A ring byte can never overtake TCP data, so the splice never reorders the stream. Only the brief startup window before the second end pairs carries data over TCP: the sender records the one sequence number where it switches to the ring (ring_seq), and the receiver delivers all startup TCP up to that point before draining the ring.
Sequence numbers stay frozen at post-handshake values, so FIN/RST/keepalive keep working over normal TCP and the pair tears down on a regular close.

Performance

The win scales with how network-bound the workload is. The larger a fraction of each operation is the co-located hop (rather than userspace work in the server), the more the ring removes. Numbers below are netperf (synthetic, near-zero server work) and redis-benchmark (a real, thin server), baseline TCP vs. the splice path, sender and receiver pinned to adjacent CPUs. Loopback is 127.0.0.1; "container" is two network namespaces over a veth pair plus a Linux bridge.

TCP_RR (request/response), transactions/sec, the headline case:

msg size	loopback baseline	splice	splice + busy-poll
1 B	110.2k	267.0k (2.4x)	1113.8k (10.0x)
64 B	111.6k	265.7k (2.4x)	1073.3k (9.6x)
1 KB	105.8k	235.1k (2.2x)	713.0k (6.7x)
16 KB	40.5k	89.6k (2.2x)	123.7k (3.1x)
64 KB	17.8k	20.9k (1.2x)	40.5k (2.3x)

Container TCP_RR tracks loopback closely (e.g. 1 KB: 100.4k → 233.9k → 704.9k). The busy-poll budget is off by default; see Busy polling.

TCP_STREAM (bulk), Mbit/s. Roughly neutral on bare-metal loopback (kernel TSO already amortizes per-packet cost), but a large win container-to-container, where the per-skb veth+bridge cost is exactly what the ring sidesteps:

msg size	container baseline	splice
1 KB	3710	21326 (5.8x)
4 KB	8084	48834 (6.0x)
16 KB	26083	27788 (1.1x)

These match the in-tree prototype and are reproduced by this module on the same hardware (1 KB loopback RR: 95.7k → 223.7k → 715.5k).

Redis (application level), GET ops/sec, container-to-container. A real thin datastore spends only a few microseconds of userspace per op (command parse, hash lookup, reply encode), so the co-located network hop is a large fraction of each request and the ring removes most of it. redis-benchmark against redis-server, two containers over the veth+bridge:

concurrency	baseline	splice
`-c 1` (latency-bound)	35k	85k (2.5x)
`-c 50` (saturated)	131k	214k (1.6x)

At -c 1 the per-GET round trip drops from ~29 µs to ~12 µs.

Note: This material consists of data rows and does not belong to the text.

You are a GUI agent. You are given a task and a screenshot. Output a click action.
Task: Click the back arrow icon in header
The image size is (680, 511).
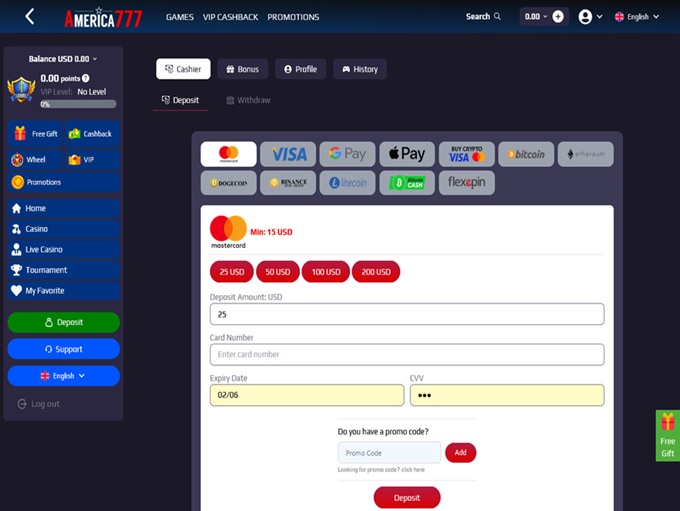click(x=29, y=17)
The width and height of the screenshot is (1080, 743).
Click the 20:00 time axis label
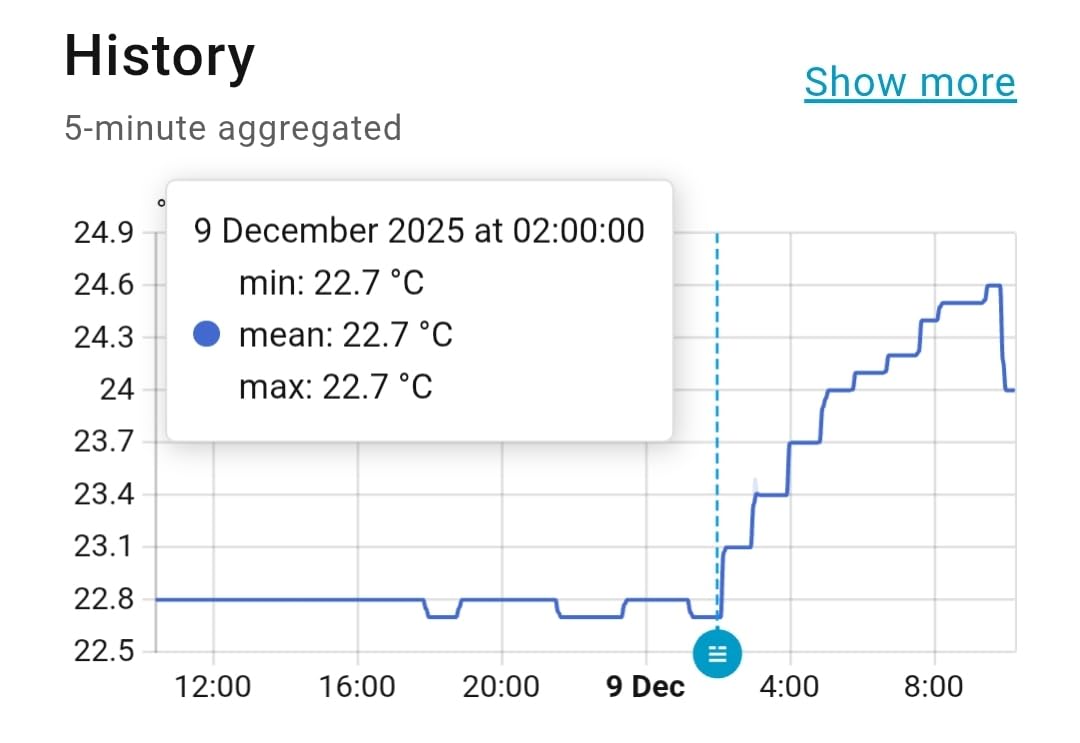[500, 687]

The win is below the synthetic container TCP_RR above because even Redis's few microseconds of per-op work dilute the network saving; the speedup tracks the inverse of per-op userspace cost, so a heavier server (for example an L7 proxy) sees less. Busy-poll adds nothing here because Redis is epoll-driven and never enters the ring's blocking-recv spin (see Busy polling).

Requirements

A kernel built with CONFIG_DEBUG_INFO_BTF (for /sys/kernel/btf/vmlinux) and CONFIG_BPF_SYSCALL.
For module/: matching linux-headers, pahole (dwarves), binutils.
For bpf/ + ctl/: clang, bpftool, and libbpf headers (libbpf-dev).

Build

Each component has its own Makefile; the top level drives all three:

make            # module + bpf + ctl
make module     # just the kernel module
make bpf        # just the sock_ops object (+ skeleton)
make ctl        # just the control tool (consumes the bpf skeleton)

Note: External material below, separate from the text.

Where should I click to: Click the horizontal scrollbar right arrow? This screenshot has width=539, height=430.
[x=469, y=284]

make module builds the .ko and then runs gen_btf.sh. That extra BTF step is required because distro -headers packages ship no vmlinux, so kbuild skips module BTF and the kfunc's BTF id stays unresolved (the kfunc would fail to register). gen_btf.sh resolves it against the running kernel's /sys/kernel/btf/vmlinux via pahole + resolve_btfids + objcopy.

Load

sudo insmod module/tcp_splice.ko      # or: make -C module load
# dmesg: "tcp_splice: loaded, bpf_tcp_splice_pair registered"
sudo rmmod tcp_splice                 # or: make -C module unload

A loaded BPF program that uses the kfunc pins the module, so rmmod is blocked while any paired socket is live.

Usage

The module is only the data plane; a sock_ops program decides which connections to splice. tcp-splice-ctl loads that program, sets the policy, and attaches it to a cgroup. Both endpoints of a connection must fall under the attached cgroup (see Pairing requirements), so attach at a level that covers them. The cgroup-v2 root covers everything:

# enable for everything under the cgroup-v2 root, loopback flows only, port 6379
sudo /usr/sbin/tcp-splice-ctl enable --cgroup /sys/fs/cgroup --loopback-only --ports 6379

sudo /usr/sbin/tcp-splice-ctl status
# tcp_splice: enabled (loopback_only=1, ports=6379)

sudo /usr/sbin/tcp-splice-ctl disable

Options for enable:

option	meaning
`--cgroup PATH`	cgroup-v2 directory to attach to (required)
`--loopback-only`	only splice loopback flows (`127.0.0.0/8`, `::1`)
`--ports a,b,c`	only splice flows where either endpoint uses one of these ports (default: any)
`--busy-poll-us N`	set the ring busy-poll budget (writes `net.core.busy_read`; see Busy polling)
`--ring-kbytes N`	per-direction ring size in KiB (writes the `ring_kbytes` module parameter; see Ring size)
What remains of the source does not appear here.